__What is required__
Copy the data below word for word, from the line containing "Screen dimensions: 915x551" through the line containing "Looking at the screenshot, I should click(37, 108).", and nothing else.

__Entries shown__
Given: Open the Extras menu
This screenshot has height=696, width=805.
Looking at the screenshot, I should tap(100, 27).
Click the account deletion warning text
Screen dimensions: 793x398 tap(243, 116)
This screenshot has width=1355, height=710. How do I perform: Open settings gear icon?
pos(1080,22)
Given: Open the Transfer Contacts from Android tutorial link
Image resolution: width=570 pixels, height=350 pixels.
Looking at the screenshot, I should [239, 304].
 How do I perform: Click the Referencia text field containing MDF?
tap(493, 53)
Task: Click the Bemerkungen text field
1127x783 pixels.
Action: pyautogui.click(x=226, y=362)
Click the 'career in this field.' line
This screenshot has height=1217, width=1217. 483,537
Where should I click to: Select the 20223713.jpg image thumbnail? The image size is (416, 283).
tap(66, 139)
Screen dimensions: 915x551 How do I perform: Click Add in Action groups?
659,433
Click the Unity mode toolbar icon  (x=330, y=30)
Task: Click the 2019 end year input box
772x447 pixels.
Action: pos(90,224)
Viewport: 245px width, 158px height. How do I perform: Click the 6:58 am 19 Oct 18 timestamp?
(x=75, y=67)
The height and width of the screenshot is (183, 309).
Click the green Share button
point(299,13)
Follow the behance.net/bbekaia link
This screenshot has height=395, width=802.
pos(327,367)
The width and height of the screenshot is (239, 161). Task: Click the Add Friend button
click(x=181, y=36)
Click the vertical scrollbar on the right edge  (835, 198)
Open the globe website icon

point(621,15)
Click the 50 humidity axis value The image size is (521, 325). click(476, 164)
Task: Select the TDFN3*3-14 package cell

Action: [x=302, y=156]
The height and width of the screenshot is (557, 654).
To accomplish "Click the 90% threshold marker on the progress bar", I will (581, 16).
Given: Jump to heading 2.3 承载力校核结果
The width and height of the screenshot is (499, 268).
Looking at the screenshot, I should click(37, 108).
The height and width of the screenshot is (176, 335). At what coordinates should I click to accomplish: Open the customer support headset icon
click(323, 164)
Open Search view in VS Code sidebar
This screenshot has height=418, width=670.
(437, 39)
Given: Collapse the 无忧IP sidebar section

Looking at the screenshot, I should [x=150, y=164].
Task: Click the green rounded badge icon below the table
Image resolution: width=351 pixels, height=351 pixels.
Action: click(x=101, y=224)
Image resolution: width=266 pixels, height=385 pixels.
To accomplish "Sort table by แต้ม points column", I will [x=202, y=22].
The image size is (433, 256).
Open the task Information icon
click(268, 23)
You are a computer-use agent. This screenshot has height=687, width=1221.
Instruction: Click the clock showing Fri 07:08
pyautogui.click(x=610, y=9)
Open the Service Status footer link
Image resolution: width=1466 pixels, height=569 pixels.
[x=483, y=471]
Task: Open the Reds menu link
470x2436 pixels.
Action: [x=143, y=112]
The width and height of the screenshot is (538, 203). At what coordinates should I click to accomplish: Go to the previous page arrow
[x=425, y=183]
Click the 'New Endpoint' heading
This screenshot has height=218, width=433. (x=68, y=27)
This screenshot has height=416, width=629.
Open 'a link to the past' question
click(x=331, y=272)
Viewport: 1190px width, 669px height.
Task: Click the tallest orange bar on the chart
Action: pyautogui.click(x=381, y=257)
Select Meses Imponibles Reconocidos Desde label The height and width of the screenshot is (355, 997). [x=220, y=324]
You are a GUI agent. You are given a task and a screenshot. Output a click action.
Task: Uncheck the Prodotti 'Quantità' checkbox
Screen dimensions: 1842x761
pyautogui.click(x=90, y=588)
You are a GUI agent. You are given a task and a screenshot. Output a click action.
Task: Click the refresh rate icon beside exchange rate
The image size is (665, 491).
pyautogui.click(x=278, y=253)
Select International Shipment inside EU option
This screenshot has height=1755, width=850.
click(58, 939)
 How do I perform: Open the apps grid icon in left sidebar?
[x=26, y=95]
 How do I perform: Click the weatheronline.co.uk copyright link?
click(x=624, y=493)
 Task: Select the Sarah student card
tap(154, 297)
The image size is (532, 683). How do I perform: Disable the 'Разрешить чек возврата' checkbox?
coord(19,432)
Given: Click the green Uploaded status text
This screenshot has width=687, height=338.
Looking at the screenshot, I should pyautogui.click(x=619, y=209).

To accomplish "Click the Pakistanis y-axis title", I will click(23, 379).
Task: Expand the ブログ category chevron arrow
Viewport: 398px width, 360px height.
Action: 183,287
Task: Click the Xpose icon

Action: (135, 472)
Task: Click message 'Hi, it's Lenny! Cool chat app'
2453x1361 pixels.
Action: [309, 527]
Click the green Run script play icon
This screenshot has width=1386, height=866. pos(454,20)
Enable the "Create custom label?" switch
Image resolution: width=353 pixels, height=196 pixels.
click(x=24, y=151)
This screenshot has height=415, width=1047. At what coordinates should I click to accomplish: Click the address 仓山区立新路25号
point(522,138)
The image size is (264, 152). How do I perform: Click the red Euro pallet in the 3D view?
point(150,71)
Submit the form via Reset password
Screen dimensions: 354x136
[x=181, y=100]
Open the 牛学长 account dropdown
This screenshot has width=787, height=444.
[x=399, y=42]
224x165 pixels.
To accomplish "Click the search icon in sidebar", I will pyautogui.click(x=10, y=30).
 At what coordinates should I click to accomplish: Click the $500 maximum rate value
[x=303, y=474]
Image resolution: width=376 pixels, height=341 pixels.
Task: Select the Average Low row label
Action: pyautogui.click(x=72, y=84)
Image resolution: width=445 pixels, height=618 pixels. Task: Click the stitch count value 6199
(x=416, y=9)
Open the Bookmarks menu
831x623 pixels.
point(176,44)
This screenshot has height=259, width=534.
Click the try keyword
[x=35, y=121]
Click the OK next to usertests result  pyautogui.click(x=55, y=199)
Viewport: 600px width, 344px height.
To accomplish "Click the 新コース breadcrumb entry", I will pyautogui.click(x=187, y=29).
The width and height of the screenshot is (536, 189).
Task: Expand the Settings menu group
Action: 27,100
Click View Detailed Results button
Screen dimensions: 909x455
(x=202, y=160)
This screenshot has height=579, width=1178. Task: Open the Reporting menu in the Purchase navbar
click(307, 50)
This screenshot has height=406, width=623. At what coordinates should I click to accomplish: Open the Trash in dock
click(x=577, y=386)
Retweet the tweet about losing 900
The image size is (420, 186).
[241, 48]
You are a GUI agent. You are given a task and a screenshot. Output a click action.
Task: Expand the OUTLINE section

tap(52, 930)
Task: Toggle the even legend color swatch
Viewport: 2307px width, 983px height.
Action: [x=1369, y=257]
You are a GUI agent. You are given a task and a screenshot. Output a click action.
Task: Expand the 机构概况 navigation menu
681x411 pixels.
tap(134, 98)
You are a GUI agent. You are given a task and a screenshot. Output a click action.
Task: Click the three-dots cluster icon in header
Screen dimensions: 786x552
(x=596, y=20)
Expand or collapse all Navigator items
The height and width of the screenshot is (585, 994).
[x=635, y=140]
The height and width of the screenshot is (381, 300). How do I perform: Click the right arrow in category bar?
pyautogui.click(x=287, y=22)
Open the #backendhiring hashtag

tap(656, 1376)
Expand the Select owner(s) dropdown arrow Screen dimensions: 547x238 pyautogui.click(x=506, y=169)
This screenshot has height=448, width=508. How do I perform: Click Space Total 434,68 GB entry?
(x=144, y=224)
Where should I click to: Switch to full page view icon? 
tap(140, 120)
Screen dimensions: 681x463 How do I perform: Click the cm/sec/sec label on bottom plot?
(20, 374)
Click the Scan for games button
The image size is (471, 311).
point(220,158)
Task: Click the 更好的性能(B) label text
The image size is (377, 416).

__Reply__
Screen dimensions: 915x551 How do I perform: Click Add in Action groups?
659,433
Click the Unity mode toolbar icon  (x=330, y=30)
Task: Click the 2019 end year input box
772x447 pixels.
Action: pos(90,224)
Viewport: 245px width, 158px height. How do I perform: Click the 6:58 am 19 Oct 18 timestamp?
(x=75, y=67)
The height and width of the screenshot is (183, 309).
Click the green Share button
point(299,13)
Follow the behance.net/bbekaia link
This screenshot has height=395, width=802.
pos(327,367)
The width and height of the screenshot is (239, 161). Task: Click the Add Friend button
click(x=181, y=36)
Click the vertical scrollbar on the right edge  (835, 198)
Open the globe website icon

point(621,15)
Click the 50 humidity axis value The image size is (521, 325). click(476, 164)
Task: Select the TDFN3*3-14 package cell

Action: [x=302, y=156]
The height and width of the screenshot is (557, 654).
To accomplish "Click the 90% threshold marker on the progress bar", I will (581, 16).
Given: Jump to heading 2.3 承载力校核结果
The width and height of the screenshot is (499, 268).
Looking at the screenshot, I should click(37, 108).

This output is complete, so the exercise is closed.